Provided information
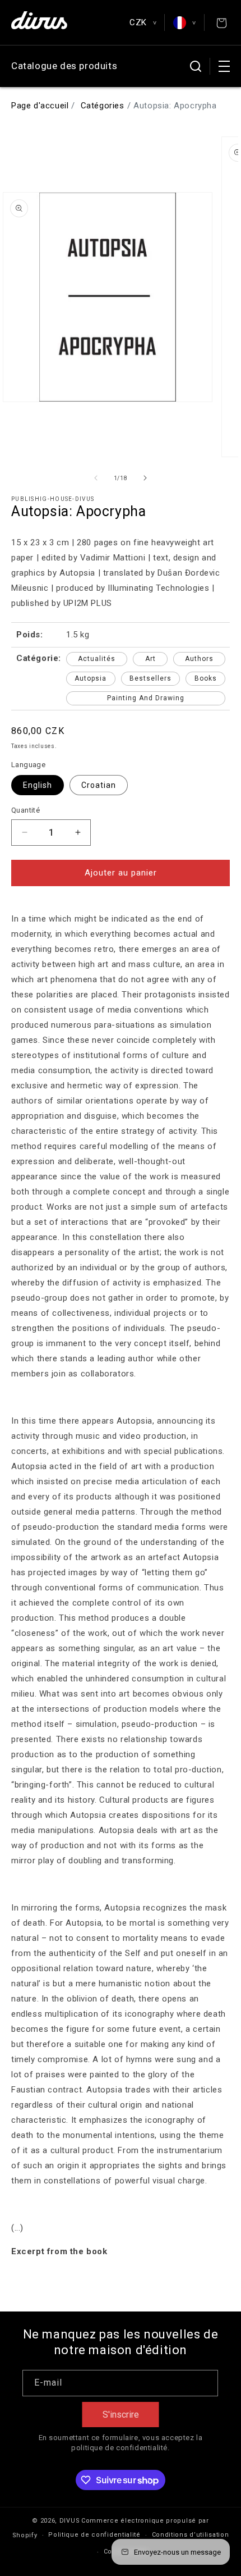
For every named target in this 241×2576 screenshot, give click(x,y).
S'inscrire (121, 2414)
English (37, 785)
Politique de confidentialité (94, 2534)
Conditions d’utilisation (190, 2534)
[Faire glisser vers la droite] (145, 478)
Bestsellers (150, 678)
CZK (142, 22)
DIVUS (69, 2520)
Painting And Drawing (145, 698)
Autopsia (90, 678)
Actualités (96, 659)
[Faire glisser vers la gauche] (96, 478)
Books (205, 678)
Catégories (102, 106)
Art (150, 659)
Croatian (98, 785)
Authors (199, 659)
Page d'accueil (39, 106)
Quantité (25, 810)
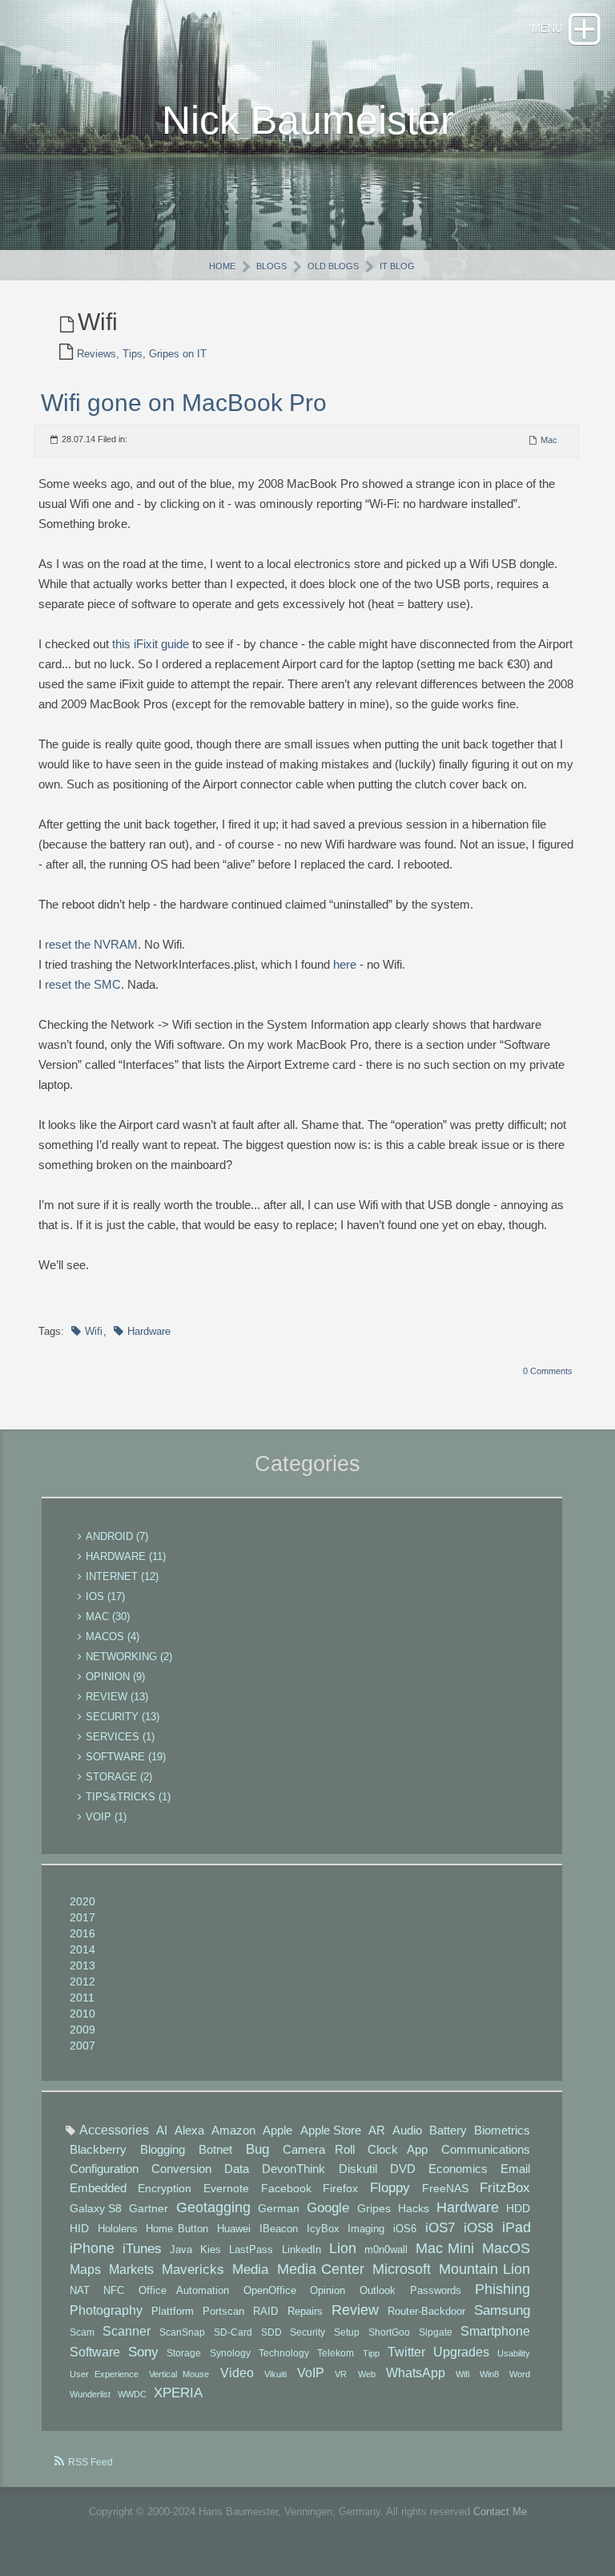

Your task
Search the material for the word "vers" and copy each line where it occurs.

Exercise output
[Faire glisser vers la droite] (145, 478)
[Faire glisser vers la gauche] (96, 478)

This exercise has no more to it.